- What you should do:
Transcribe the stretch of entries below from the line with "熊本事務所 (591, 2373)" through the line with "大宮事務所 (194, 2200)", exactly and with both ends included; leave out all other lines.

##### Dataset #####

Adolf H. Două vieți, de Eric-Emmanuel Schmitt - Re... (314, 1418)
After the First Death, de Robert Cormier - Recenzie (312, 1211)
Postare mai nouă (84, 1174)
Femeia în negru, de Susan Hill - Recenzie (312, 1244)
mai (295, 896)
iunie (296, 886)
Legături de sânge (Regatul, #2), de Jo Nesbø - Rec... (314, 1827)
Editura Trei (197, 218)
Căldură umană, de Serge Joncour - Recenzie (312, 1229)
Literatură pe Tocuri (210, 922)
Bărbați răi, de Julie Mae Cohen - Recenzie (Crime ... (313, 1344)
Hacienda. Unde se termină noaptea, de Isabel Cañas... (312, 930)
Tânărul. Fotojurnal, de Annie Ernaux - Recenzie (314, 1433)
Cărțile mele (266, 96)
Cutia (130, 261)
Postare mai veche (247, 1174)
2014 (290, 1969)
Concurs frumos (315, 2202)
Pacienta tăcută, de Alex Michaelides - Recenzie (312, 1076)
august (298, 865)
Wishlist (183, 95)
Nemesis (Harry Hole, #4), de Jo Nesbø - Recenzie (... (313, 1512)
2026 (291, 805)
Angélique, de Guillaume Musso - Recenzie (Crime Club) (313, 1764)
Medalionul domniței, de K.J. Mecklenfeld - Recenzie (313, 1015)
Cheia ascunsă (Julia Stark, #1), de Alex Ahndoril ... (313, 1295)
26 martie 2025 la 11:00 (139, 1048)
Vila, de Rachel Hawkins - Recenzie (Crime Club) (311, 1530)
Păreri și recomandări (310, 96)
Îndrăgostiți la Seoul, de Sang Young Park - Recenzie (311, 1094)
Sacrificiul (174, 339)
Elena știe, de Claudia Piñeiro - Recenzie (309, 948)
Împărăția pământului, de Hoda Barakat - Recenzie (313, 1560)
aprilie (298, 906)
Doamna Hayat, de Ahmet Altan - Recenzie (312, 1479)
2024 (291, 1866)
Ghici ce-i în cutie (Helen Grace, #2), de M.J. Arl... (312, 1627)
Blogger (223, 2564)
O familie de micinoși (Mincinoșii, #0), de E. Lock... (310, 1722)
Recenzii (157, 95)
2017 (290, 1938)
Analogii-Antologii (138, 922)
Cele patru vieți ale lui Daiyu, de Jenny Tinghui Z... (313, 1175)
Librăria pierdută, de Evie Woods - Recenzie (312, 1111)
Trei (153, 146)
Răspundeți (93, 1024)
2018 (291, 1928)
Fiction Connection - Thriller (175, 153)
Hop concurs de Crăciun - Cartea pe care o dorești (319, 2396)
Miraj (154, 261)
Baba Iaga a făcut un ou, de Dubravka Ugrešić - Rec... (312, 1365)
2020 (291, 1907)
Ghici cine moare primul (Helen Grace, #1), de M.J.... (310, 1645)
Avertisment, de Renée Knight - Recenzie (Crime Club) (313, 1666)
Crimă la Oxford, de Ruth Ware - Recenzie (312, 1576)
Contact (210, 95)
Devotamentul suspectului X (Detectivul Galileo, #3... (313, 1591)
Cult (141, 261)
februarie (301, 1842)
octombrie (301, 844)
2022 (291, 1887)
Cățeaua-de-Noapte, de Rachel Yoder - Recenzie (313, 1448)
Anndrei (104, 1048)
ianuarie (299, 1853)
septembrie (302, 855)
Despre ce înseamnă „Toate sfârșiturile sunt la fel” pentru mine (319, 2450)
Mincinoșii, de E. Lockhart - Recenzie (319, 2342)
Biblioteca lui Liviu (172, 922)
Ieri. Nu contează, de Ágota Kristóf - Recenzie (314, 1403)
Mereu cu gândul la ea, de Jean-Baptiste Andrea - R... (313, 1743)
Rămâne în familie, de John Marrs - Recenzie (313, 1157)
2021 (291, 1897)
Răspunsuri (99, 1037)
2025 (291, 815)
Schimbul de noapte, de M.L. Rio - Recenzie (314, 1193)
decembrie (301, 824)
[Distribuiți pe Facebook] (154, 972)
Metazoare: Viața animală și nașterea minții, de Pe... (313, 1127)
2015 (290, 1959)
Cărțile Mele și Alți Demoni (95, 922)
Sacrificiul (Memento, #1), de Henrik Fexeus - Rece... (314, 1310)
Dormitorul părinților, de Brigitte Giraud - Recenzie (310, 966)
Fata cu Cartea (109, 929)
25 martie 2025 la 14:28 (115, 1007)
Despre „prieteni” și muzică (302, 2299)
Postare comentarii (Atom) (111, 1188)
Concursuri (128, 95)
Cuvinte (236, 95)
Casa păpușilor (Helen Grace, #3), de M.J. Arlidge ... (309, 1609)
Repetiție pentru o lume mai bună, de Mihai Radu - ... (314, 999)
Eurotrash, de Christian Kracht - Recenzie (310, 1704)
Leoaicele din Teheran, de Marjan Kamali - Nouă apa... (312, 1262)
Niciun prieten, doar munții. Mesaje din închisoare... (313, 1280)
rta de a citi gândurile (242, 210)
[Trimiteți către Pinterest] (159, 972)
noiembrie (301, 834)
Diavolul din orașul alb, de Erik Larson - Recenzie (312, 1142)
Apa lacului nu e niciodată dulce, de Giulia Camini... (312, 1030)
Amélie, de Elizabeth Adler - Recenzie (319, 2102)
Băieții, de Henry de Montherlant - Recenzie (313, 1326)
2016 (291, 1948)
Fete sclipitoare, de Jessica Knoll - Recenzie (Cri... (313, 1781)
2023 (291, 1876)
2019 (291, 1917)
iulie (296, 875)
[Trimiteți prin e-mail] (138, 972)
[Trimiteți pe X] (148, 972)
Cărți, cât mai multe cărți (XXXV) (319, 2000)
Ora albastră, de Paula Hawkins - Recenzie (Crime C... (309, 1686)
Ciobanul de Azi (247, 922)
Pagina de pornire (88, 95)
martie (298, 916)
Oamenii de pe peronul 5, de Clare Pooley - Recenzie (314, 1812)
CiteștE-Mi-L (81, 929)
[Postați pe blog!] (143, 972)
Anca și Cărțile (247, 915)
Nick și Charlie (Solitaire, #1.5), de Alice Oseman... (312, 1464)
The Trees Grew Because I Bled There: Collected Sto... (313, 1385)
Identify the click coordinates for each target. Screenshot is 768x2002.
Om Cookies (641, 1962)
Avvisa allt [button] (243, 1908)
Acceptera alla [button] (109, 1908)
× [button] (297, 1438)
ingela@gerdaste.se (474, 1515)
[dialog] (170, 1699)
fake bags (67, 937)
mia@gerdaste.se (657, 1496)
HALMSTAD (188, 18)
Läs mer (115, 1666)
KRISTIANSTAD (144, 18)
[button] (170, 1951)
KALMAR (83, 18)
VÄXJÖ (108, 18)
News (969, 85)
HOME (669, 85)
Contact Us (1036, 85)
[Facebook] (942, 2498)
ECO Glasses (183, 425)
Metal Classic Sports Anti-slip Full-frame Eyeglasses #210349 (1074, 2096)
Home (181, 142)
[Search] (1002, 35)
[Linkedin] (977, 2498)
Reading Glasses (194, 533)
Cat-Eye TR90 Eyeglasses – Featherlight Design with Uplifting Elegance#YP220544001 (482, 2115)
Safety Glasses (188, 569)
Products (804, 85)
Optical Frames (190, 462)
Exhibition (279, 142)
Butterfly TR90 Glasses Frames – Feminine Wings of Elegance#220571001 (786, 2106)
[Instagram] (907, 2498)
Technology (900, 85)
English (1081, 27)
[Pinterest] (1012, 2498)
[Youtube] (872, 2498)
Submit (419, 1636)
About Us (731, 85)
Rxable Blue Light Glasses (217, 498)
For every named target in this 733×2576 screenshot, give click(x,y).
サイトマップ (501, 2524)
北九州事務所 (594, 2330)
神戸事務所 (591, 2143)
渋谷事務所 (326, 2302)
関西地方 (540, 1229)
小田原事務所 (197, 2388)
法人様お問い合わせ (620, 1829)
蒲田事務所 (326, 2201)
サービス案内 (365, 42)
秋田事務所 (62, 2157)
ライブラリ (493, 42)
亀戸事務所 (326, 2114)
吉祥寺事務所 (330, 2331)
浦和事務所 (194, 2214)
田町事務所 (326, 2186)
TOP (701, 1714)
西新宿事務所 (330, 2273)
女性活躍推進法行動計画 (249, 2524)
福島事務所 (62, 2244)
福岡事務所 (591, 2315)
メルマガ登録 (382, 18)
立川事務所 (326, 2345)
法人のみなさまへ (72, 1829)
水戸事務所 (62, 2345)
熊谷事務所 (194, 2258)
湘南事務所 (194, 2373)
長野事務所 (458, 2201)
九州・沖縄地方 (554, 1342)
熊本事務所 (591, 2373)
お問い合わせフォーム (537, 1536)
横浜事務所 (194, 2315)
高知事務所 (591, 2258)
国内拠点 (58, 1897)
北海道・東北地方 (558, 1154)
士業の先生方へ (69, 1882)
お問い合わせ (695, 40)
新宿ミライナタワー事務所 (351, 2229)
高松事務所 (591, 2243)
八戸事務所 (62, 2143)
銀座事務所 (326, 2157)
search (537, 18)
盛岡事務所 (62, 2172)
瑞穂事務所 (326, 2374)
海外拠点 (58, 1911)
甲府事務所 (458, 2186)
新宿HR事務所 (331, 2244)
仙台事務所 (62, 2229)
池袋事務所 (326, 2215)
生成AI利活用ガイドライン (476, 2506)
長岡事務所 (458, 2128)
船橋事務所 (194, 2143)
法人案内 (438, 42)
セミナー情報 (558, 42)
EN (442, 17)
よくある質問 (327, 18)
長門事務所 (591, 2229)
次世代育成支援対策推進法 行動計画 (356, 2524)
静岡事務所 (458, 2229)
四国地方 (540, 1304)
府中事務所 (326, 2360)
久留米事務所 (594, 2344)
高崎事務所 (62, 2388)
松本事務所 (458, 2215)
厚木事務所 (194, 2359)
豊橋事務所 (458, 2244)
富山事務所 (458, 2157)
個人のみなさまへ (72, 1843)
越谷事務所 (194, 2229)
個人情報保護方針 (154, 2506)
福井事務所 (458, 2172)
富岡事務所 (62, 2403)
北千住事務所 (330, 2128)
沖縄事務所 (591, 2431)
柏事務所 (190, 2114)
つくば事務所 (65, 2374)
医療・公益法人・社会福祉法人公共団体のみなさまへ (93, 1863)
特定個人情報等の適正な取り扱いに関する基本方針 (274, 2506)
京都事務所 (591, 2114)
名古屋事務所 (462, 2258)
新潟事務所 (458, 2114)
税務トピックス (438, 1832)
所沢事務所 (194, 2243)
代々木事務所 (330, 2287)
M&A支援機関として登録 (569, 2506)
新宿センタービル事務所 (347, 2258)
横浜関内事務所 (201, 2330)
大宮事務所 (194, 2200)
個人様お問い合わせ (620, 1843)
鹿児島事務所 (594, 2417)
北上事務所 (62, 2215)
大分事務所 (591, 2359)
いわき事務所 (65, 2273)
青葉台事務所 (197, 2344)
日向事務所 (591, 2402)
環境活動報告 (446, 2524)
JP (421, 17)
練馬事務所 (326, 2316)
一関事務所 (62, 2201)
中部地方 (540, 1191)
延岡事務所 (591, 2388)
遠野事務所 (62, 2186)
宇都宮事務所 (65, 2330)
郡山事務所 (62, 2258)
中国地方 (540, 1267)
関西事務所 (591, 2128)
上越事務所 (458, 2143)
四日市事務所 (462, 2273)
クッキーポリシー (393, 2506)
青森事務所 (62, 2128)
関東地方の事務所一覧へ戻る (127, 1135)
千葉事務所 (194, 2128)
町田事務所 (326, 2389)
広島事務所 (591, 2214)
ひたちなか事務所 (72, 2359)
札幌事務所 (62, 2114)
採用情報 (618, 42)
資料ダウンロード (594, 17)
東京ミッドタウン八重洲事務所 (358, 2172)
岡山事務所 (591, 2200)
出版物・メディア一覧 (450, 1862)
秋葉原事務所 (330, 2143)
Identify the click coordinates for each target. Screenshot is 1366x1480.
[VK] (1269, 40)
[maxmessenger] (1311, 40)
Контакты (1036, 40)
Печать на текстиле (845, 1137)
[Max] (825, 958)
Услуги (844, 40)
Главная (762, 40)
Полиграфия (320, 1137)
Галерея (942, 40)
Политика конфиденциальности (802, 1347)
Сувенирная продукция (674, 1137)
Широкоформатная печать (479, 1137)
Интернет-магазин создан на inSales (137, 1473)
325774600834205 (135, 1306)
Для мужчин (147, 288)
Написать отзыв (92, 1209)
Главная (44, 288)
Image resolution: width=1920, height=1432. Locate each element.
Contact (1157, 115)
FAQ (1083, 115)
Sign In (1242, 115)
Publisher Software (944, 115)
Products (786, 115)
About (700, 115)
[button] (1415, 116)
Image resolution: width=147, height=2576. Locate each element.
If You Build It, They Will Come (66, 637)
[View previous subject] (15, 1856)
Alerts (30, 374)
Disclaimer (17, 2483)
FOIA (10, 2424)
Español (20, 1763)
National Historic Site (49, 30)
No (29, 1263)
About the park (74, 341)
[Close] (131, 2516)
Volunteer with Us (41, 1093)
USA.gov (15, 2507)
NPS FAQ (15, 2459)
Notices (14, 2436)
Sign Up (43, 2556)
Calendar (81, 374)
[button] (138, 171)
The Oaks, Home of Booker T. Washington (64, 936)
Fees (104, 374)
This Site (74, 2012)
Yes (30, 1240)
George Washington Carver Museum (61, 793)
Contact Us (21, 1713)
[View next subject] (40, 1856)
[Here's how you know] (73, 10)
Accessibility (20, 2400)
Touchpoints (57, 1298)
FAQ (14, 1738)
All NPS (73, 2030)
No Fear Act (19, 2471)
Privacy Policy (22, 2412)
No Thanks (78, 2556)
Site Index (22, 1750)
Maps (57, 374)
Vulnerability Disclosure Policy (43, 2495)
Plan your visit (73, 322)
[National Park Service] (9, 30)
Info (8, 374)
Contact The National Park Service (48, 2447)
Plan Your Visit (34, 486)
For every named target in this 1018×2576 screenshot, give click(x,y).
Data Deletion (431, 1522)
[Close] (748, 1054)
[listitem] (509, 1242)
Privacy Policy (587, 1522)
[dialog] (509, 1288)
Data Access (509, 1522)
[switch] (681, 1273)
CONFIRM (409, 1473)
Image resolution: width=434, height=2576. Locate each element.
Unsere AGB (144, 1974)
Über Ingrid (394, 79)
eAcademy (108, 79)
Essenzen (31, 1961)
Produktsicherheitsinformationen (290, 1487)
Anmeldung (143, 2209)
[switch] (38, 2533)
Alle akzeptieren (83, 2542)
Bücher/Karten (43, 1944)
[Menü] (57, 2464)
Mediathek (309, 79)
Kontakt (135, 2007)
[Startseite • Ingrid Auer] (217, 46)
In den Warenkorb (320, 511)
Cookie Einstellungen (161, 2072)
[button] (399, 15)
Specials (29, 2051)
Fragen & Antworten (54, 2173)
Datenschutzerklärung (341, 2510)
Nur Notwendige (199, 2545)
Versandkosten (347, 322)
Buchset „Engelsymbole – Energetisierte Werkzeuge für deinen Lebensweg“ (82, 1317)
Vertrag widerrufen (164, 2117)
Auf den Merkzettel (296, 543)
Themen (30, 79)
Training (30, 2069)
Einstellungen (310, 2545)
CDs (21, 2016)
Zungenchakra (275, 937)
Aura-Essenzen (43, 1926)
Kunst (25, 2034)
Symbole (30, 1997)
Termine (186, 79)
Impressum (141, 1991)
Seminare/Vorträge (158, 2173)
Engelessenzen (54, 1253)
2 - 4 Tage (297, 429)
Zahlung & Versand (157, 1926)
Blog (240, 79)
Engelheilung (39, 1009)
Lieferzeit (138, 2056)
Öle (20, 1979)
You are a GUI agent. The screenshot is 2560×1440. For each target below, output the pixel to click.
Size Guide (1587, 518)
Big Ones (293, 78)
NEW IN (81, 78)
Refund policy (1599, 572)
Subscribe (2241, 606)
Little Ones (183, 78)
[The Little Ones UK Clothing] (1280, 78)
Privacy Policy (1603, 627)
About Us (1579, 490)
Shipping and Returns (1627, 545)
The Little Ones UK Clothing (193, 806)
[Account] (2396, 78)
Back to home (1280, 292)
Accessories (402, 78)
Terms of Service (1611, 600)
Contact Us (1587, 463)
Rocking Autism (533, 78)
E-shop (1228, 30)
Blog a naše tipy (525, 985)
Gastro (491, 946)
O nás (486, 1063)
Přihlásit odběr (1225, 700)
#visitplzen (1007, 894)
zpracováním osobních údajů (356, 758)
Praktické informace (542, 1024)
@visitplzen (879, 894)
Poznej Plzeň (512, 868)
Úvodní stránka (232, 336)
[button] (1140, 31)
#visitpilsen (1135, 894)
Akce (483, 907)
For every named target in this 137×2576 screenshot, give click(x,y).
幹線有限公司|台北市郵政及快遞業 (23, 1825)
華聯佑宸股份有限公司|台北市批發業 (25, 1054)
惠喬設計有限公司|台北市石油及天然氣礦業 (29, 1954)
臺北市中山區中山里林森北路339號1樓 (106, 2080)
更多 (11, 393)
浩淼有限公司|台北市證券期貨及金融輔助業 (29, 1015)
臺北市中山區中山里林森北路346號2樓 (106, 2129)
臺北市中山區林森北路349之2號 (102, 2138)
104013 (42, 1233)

#####

- Problem solution:
熊本事務所 (591, 2373)
お問い合わせフォーム (537, 1536)
横浜事務所 (194, 2315)
高知事務所 (591, 2258)
国内拠点 (58, 1897)
北海道・東北地方 (558, 1154)
士業の先生方へ (69, 1882)
お問い合わせ (695, 40)
新宿ミライナタワー事務所 (351, 2229)
高松事務所 (591, 2243)
八戸事務所 (62, 2143)
銀座事務所 (326, 2157)
search (537, 18)
盛岡事務所 (62, 2172)
瑞穂事務所 (326, 2374)
海外拠点 (58, 1911)
甲府事務所 (458, 2186)
新宿HR事務所 (331, 2244)
仙台事務所 (62, 2229)
池袋事務所 (326, 2215)
生成AI利活用ガイドライン (476, 2506)
長岡事務所 (458, 2128)
船橋事務所 (194, 2143)
法人案内 (438, 42)
セミナー情報 (558, 42)
EN (442, 17)
よくある質問 (327, 18)
長門事務所 (591, 2229)
次世代育成支援対策推進法 行動計画 (356, 2524)
静岡事務所 (458, 2229)
四国地方 (540, 1304)
府中事務所 (326, 2360)
久留米事務所 (594, 2344)
高崎事務所 (62, 2388)
松本事務所 (458, 2215)
厚木事務所 (194, 2359)
豊橋事務所 (458, 2244)
富山事務所 (458, 2157)
個人のみなさまへ (72, 1843)
越谷事務所 (194, 2229)
個人情報保護方針 (154, 2506)
福井事務所 (458, 2172)
富岡事務所 (62, 2403)
北千住事務所 (330, 2128)
沖縄事務所 (591, 2431)
柏事務所 (190, 2114)
つくば事務所 (65, 2374)
医療・公益法人・社会福祉法人公共団体のみなさまへ (93, 1863)
特定個人情報等の適正な取り扱いに関する基本方針 (274, 2506)
京都事務所 (591, 2114)
名古屋事務所 (462, 2258)
新潟事務所 (458, 2114)
税務トピックス (438, 1832)
所沢事務所 (194, 2243)
代々木事務所 (330, 2287)
M&A支援機関として登録 (569, 2506)
新宿センタービル事務所 (347, 2258)
横浜関内事務所 (201, 2330)
大宮事務所 (194, 2200)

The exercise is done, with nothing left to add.